■ TEKS YANG DIBERIKAN
Tarawangsa merupakan salah satu jenis kesenian rakyat yang ada di Jawa Barat. Istilah tarawangsa memiliki dua pengertian: Pertama; sebagai alat musik gesek yang memiliki dua dawai yang terbuat dari kawat baja atau besi; kedua, merupakan nama dari salah satu jenis musik tradisional Sunda. Sebagai alat musik gesek, tarawangsa tentu saja dimainkan dengan cara digesek. Akan tetapi yang digesek hanya satu dawai, yakni dawai yang paling dekat kepada pemain; sementara dawai yang satunya lagi dimainkan dengan cara dipetik dengan jari telunjuk tangan kiri. Kedua; sebagai nama salah satu jenis musik, tarawangsa merupakan sebuah ensambel kecil yang terdiri dari sebuah tarawangsa dan sebuah alat petik tujuh dawai yang menyerupai kacapi, yang disebut Jentreng.
Kesenian tarawangsa hanya dapat ditemukan di beberapa daerah tertentu di Jawa Barat, yaitu di daerah Rancakalong (Sumedang), Cibalong, Cipatujah (Tasikmalaya Selatan), Banjaran (Bandung), dan Kanekes (Banten Selatan). Tarawangsa di daerah Cibalong dan Cipatujah, selain digunakan dua jenis alat tersebut di atas, juga dilengkapi dengan dua perangkat calung rantay, suling, juga nyanyian. Alat musik tarawangsa dimainkan dalam laras pelog, sesuai dengan jentrengnya yang distem ke dalam laras pelog
Upacara Ngalaksa
Rancakalong merupakan sebuah desa sekaligus Kota Kecamatan Rancakalong Kab. Sumedang. Sebagian besar penduduknya, sejak masa silam hingga kini, mengandalkan hidup dari bersawah dan bercocok tanam. Karena itu pula, kultur masyarakat daerah ini seakan tetap menyatu dengan alam sekitar. Sistem nilai, tradisi, dan seni budaya, masih cukup melekat di sana.
Di daerah itu masih cukup banyak kebiasaan dari para leluhur, dipertahankan menjadi semacam adat atau tradisi. Selain dapat dilihat dari banyaknya even kesenian dan tradisi yang kini menjadi agenda pariwisata, seperti upacara adat ngalaksa dan rayagungan, beberapa jenis kesenian tradisional masih tetap mewarnai kehidupan warga di sana. Bahkan, desa ini pula memiliki kawasan desa wisata sebagai miniatur kebudayaan masyarakat sekitar, sekaligus sentralisasi budaya setempat untuk dipragmentasikan kepada masyarakat.

■ DATA YANG DISEDIAKAN
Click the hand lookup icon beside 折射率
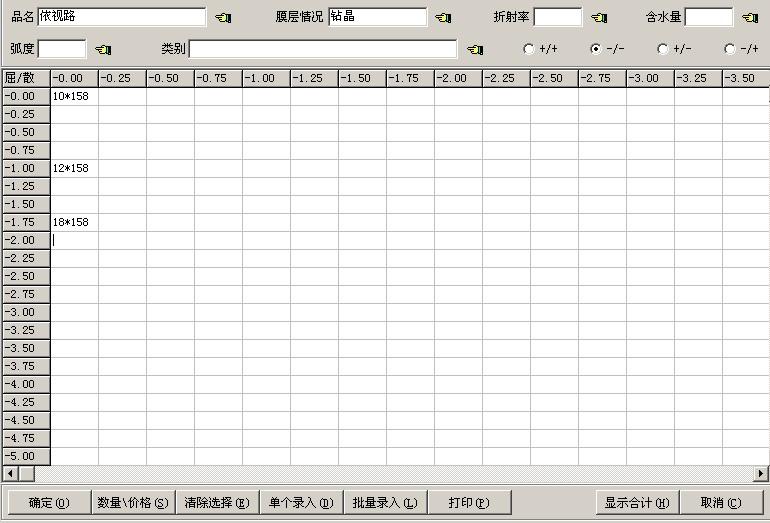Viewport: 770px width, 523px height. 599,17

■ TUGAS YANG DIBERIKAN A
Apa terjemahan bahasa Inggris dari kalimat "Sistem nilai, tradisi, dan seni budaya, masih cukup melekat di sana." dalam teks tentang tarawangsa?
■ TUGAS YANG DIBERIKAN B
Bisakah Anda menulis satu paragraf lanjutan untuk teks tentang tarawangsa, dimulai sesudah kalimat terakhirnya?
Data tersebut sama sekali tidak berhubungan dengan teks tentang tarawangsa.

■ JAWABAN YANG DIHARAPKAN A
Value systems, traditions, and arts and culture are still quite firmly rooted there.

■ JAWABAN YANG DIHARAPKAN B
Meski kemasannya berbeda, upacara rayagungan dan ngalaksa yang rutin digelar setiap tahun, memiliki makna dan tujuan yang sama, yaitu sebagai pendorong motivasi dan rasa syukur atas hasil panen yang diperoleh masyarakat di sana. Hanya saja, bila tradisi rayagungan yang upacara ritualnya lebih menonjolkan figur para pendekar dan paranormal dan baru digelar ke tiga kali, sedangkan upacara adat ngalaksa sudah ada sejak masih zaman penjajahan Belanda.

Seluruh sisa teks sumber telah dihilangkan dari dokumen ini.